In addition to the North and the South, there was a third party present in the Civil War – the native American Indians. They were managed by the trio of region Indian affairs offices: Northern, Central, and South. One of the first acts of the Continental Congress was the creation of those agencies and their empowerment to negotiate treaties with the Indians on behalf of the colonial government. Benjamin Franklin and Patrick Henry were two of the early commissioners of the offices, ensuring the Indians would not take sides during the Revolutionary War. As trade with the tribes expanded, an office to supervise that trade opened in 1806, under the auspices of the War Department. Two decades later all matters relating to Indian civilization and trade was moved under a new bureau created by Secretary of War John C. Calhoun.
On this day, March 11, in 1824, the Bureau of Indian Affairs – not the official name, but the one Calhoun gave it – opened. It was headed up by the man who supervised the earlier system of trade with the Indians, Thomas L. McKenney.

STORED DATA.
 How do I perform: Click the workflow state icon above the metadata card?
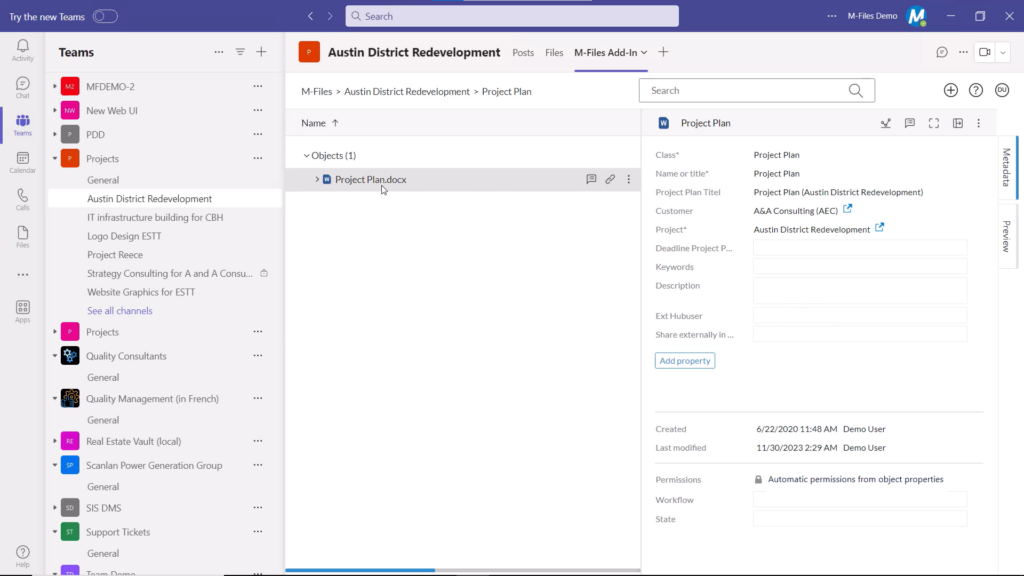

...

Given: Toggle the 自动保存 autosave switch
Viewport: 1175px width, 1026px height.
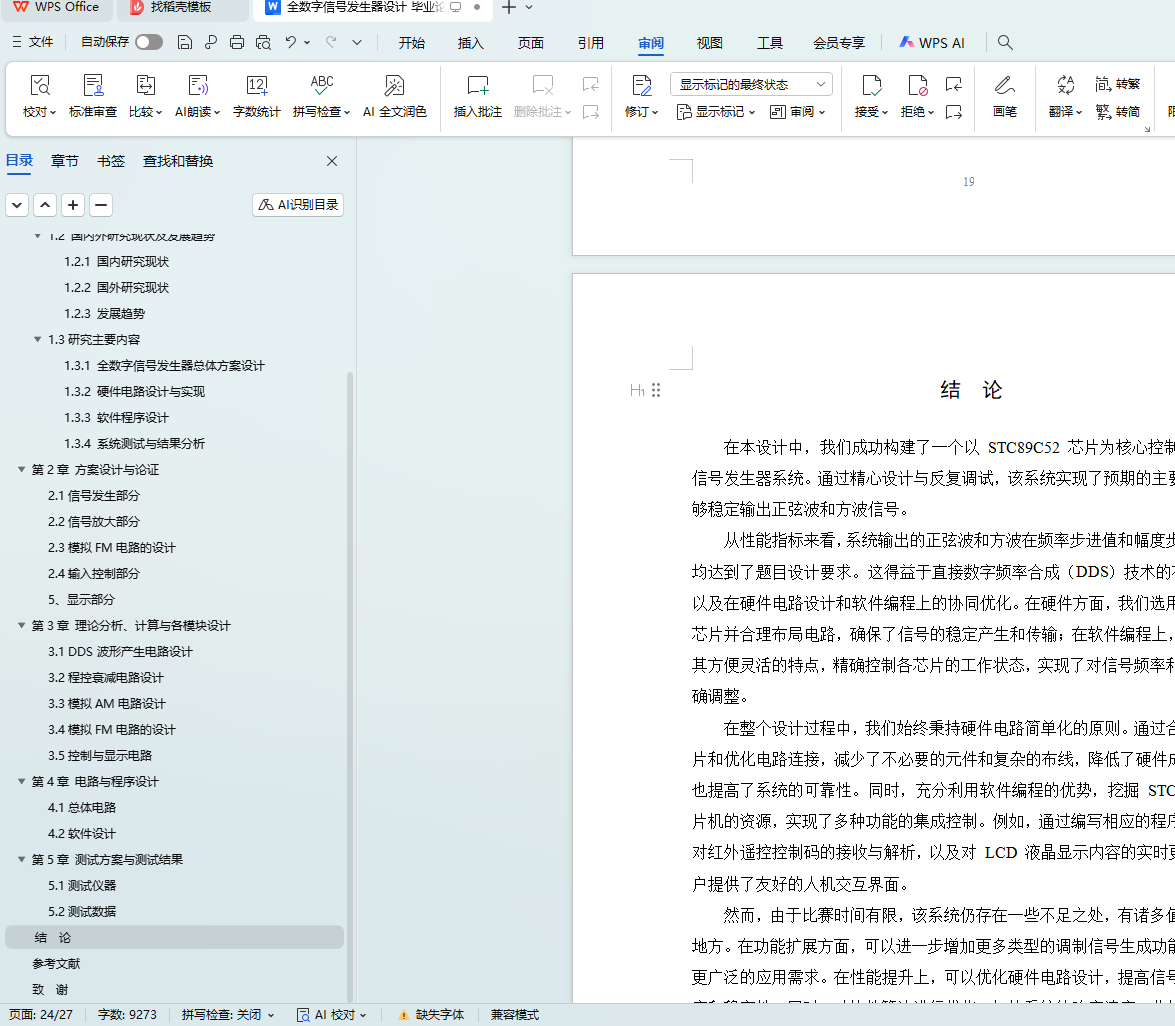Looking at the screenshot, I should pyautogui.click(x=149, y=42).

TASK REQUIREMENTS.
[1] Reproduce the Bureau of Indian Affairs passage word for word, everything from "On this day, March" down to "Thomas L. McKenney.".
[2] Take the Bureau of Indian Affairs passage further, picking up after its final sentence.

RESPONSES BY TASK.
[1]
On this day, March 11, in 1824, the Bureau of Indian Affairs – not the official name, but the one Calhoun gave it – opened. It was headed up by the man who supervised the earlier system of trade with the Indians, Thomas L. McKenney.

[2]
The newly formed organization was still largely toothless. They were charged with the handling of all routine matters in the relations between the tribes and the colonists, but decision-making power largely rested with the War Department. McKenney and other lobbied to create an internal Indian-bureau position that would develop as well as execute policies, and got their with three years later. By 1849 the Bureau moved to the Department of the Interior and refocused on helping the Indian populations recover from resettlement and disease.